Operating System Scheduler Design for Multicore Architectures

Date

March 1, 2012

Speaker

Simon Peter

Affiliation

Systems Group at ETH Zurich

Overview

A fundamental change to the requirements of operating system architecture is taking place as hardware designers move from speeding up individual processors to including ever more processing cores on a processor die. Multicore platforms have led to an increased pace in hardware architecture evolution that operating system engineers struggle to keep up with. Substantial effort is being put into today’s commodity operating systems to make them scale with the increasing number of cores and adapt to new cache and memory hierarchies.
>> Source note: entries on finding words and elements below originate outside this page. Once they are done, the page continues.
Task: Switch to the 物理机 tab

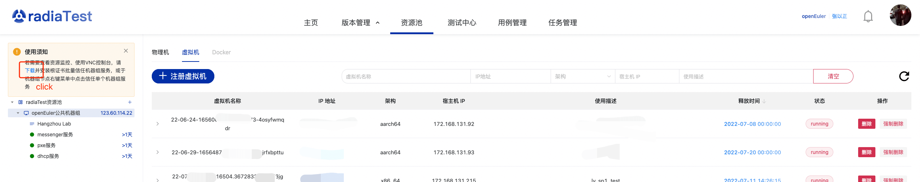Action: pos(160,52)
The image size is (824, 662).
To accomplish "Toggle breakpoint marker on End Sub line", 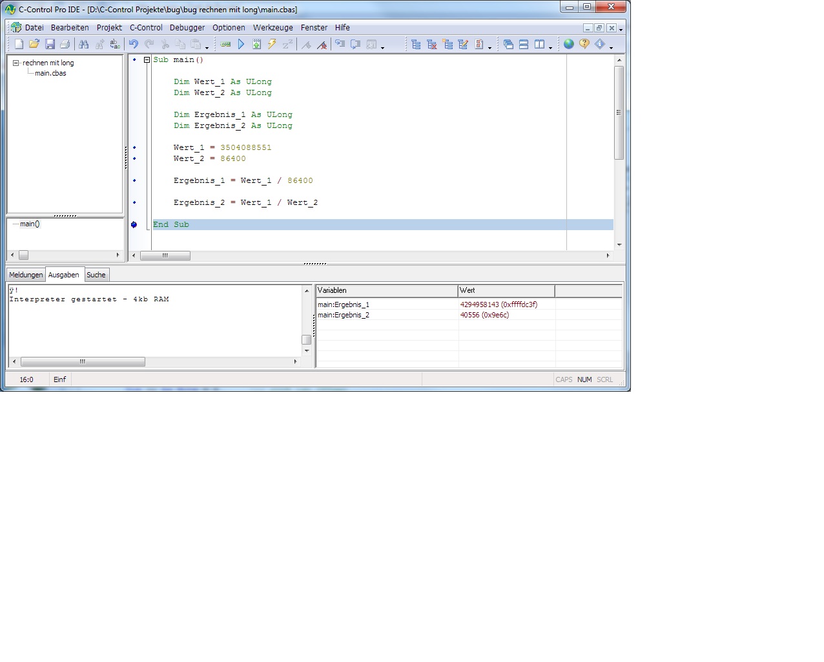I will pyautogui.click(x=134, y=224).
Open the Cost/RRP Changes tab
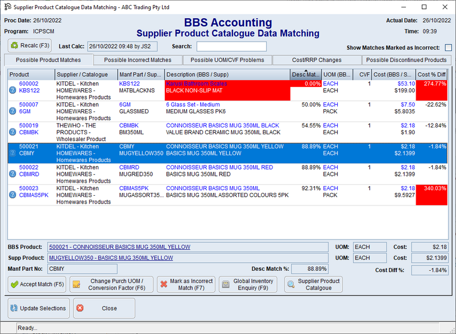 pyautogui.click(x=317, y=60)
At the same time, programs start to employ parallelism to leverage the offered potential for speedup. Commodity operating systems increasingly need to handle a dynamic and interactive mix of parallel applications sharing a multicore machine.

In my thesis I have been working with others to design and build the Barrelfish operating system. Barrelfish is designed from scratch for multicore architectures. Using the processor scheduling subsystem as an example, I will discuss the general problems that arise in building an OS resource management component, such that it is both scalable with an increasing number of cores, as well as agile with the changing hardware architecture. Finally, I will discuss abstractions to support scheduling of a dynamic mix of parallel applications in an interactive setting and show in two example scenarios how these abstractions can significantly improve the performance of a mix of parallel applications sharing the machine.

Speakers

Simon Peter

Simon is a Ph.D. student in the Systems Group at ETH Zurich, where he is expected to graduate in May 2012. His advisor is Timothy Roscoe. Simon is working on the Barrelfish multicore operating system, focusing on resource management. Prior to his Ph.D. he graduated with an MSc in Computer Science at the Carl-von-Ossietzky University of Oldenburg, Germany in 2006, focusing on replication in distributed filesystems.

Just before starting his Ph.D. studies, Simon spent 10 months in the USA, both on the east (Computer and Network Systems, National Science Foundation, Arlington, VA) and the west coast (Distributed Systems Laboratory, University of California, Riverside) as a visiting researcher, working on filesystem trace studies.

In 2008 and 2009, he accomplished two internships, both of them at Microsoft Research. The first in Cambridge, UK, the second in Mountain View, CA. At MSR, he has worked on resource and topology aware scheduling of DryadLINQ jobs on heterogeneous clusters and the Fay dynamic cluster tracing system.